EUGens: Efficient, Unified and General Dense Layers

Sang Min Kim, Byeongchan Kim, Arijit Sehanobish, Somnath Basu Roy Chowdhury, Rahul Kidambi, Dongseok Shim, Kumar Avinava Dubey, Snigdha Chaturvedi, Min-hwan Oh, Krzysztof Marcin Choromanski

Published: 18 Sept 2025, Last Modified: 29 Oct 2025NeurIPS 2025 posterEveryoneRevisionsBibTeXCC BY 4.0

Keywords: feedforward fully-connected layers, MLPs, random features, general dense layers, linear time complexity layers

TL;DR: This paper introduces EUGens: Efficient, Unified and General Dense Layers, capable of accurately approximating general feedforward fully connected layers, but of linear rather than quadratic time complexity.

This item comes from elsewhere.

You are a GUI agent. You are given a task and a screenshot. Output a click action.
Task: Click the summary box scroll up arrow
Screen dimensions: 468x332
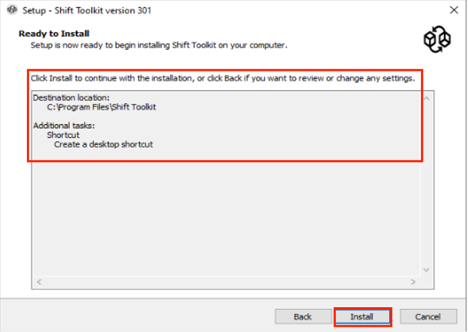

Abstract: Efficient neural networks are essential for scaling machine learning models to real-time applications and resource-constrained environments. Fully-connected feedforward layers (FFLs) introduce computation and parameter count bottlenecks within neural network architectures. To address this challenge, in this work, we propose a new class of dense layers that generalize standard fully-connected feedforward layers, $\textbf{E}$fficient, $\textbf{U}$nified and $\textbf{Gen}$eral dense layers (EUGens). EUGens leverage random features to approximate standard FFLs and go beyond them by incorporating a direct dependence on the input norms in their computations. The proposed layers unify existing efficient FFL extensions and improve efficiency by reducing inference complexity from quadratic to linear time. They also lead to $\textbf{the first}$ unbiased algorithms approximating FFLs with arbitrary polynomial activation functions. Furthermore, EuGens reduce the parameter count and computational overhead while preserving the expressive power and adaptability of FFLs. We also present a layer-wise knowledge transfer technique that bypasses backpropagation, enabling efficient adaptation of EUGens to pre-trained models. Empirically, we observe that integrating EUGens into Transformers and MLPs yields substantial improvements in inference speed (up to $\textbf{27}$\%) and memory efficiency (up to $\textbf{30}$\%) across a range of tasks, including image classification, language model pre-training, and 3D scene reconstruction. Overall, our results highlight the potential of EUGens for the scalable deployment of large-scale neural networks in real-world scenarios.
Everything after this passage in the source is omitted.